Common beginner mistakes

  1. Not setting resource requests and limits. Without requests, the Kubernetes scheduler cannot make good placement decisions and pods can be evicted unpredictably. Without limits, a runaway container can consume an entire node’s memory. Cloud Monitoring’s resource metrics are also far less useful without budgets to compare against.

    This one matters most

    Skipping resource requests and limits is the single most common reason GKE clusters behave unpredictably. You will not get useful monitoring data out of a cluster where half the pods have no resource budget set. Always define both before deploying to production.

  2. Only monitoring at the service level. Service-level metrics look healthy when some pods are working and masking unhealthy ones. Monitor at the pod level: individual restart counts and per-pod CPU/memory reveal problems that aggregates hide.
  3. Ignoring Kubernetes events. Most new engineers jump straight to application logs when a pod is crashing. Kubernetes events are faster to read and often contain the full explanation: “OOMKilled”, “Back-off pulling image”, “Liveness probe failed”. Check events first with kubectl get events.
  4. Confusing CPU throttling with CPU utilization. A container can show low CPU utilization but high CPU throttling if its CPU limit is set too low. Throttling means the container is being artificially slowed down. kubectl top does not show throttling — use kubernetes.io/container/cpu/core_usage_time alongside GKE Workload Insights to see the full picture.
  5. Assuming dashboards replace alerts. Dashboards require someone to be watching. Alerts fire when no one is watching. Configure alerts for the signals in the checklist above before relying on dashboards for production visibility.
  6. Not correlating logs and metrics during troubleshooting. A restart count spike in a dashboard and a matching OOMKilled event in logs together tell a clear story. Either one alone is incomplete. When investigating an incident, open both Cloud Monitoring and Logs Explorer at the same time with the same time window.

Frequently asked questions

Do I need to install Prometheus on GKE?

No. GKE includes Managed Service for Prometheus (GMP), which handles Prometheus-format metric collection without you running or operating a Prometheus server.

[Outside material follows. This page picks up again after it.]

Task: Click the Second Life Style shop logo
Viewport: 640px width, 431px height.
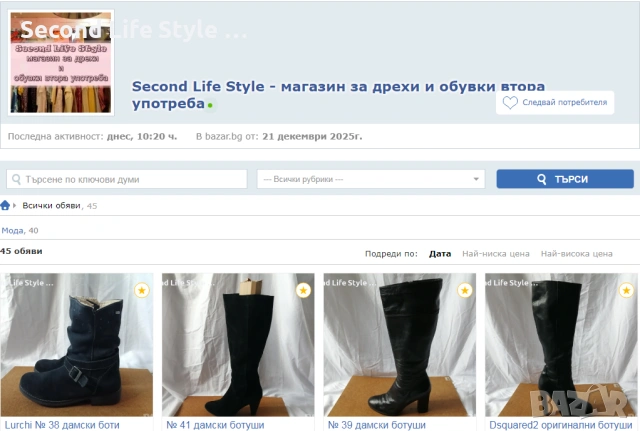Action: pyautogui.click(x=62, y=62)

You create PodMonitoring resources to define what to scrape, and GMP handles collection, storage in Cloud Monitoring, and PromQL querying.

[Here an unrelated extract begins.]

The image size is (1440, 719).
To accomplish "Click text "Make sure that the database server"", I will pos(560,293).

What is the difference between system metrics and Prometheus metrics in GKE?

System metrics are emitted by GKE automatically under the kubernetes.io/ namespace: pod CPU usage, memory usage, restart counts. Prometheus metrics are application-level metrics your code exposes in Prometheus format on a /metrics endpoint. Managed Service for Prometheus collects the latter. Both end up queryable in Cloud Monitoring.

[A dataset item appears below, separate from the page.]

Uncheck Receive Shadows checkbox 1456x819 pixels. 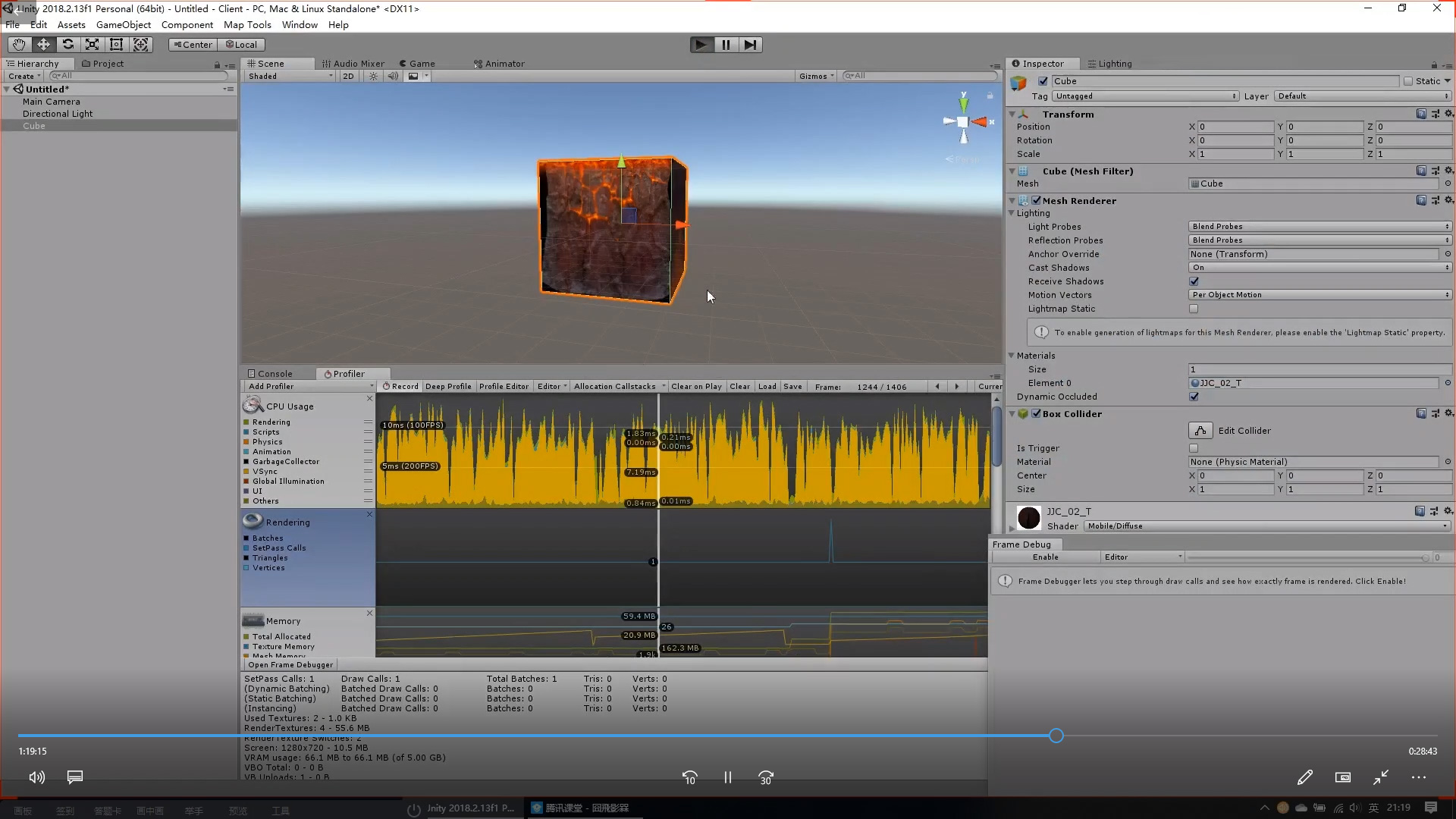tap(1194, 281)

What should I alert on first in GKE?

Start with three alerts: pod restart count increasing unexpectedly (catches CrashLoopBackOff early), node allocatable memory utilization above 85% (predicts eviction before it happens), and OOM kill events from logs (signals containers hitting their memory limit). These three cover the most common GKE production failures.

How do I check pod CPU and memory usage quickly?

Run kubectl top pods -n NAMESPACE to see current CPU and memory for all pods in a namespace. Run kubectl top nodes for node-level usage. Both commands use the Metrics Server, which GKE enables by default on all cluster types.

Do I need different monitoring for Autopilot vs Standard GKE?

The core setup is the same. Cloud Monitoring system metrics and Managed Service for Prometheus work on both. The key difference is that Autopilot manages nodes for you, so node-pressure alerting matters less. On Autopilot clusters, focus on pod and workload metrics. On Standard clusters, node allocatable utilization and node pool capacity deserve dedicated alerts.

Last verified: 25 March 2026 Cloud services change frequently. Verify details against official documentation before making infrastructure decisions.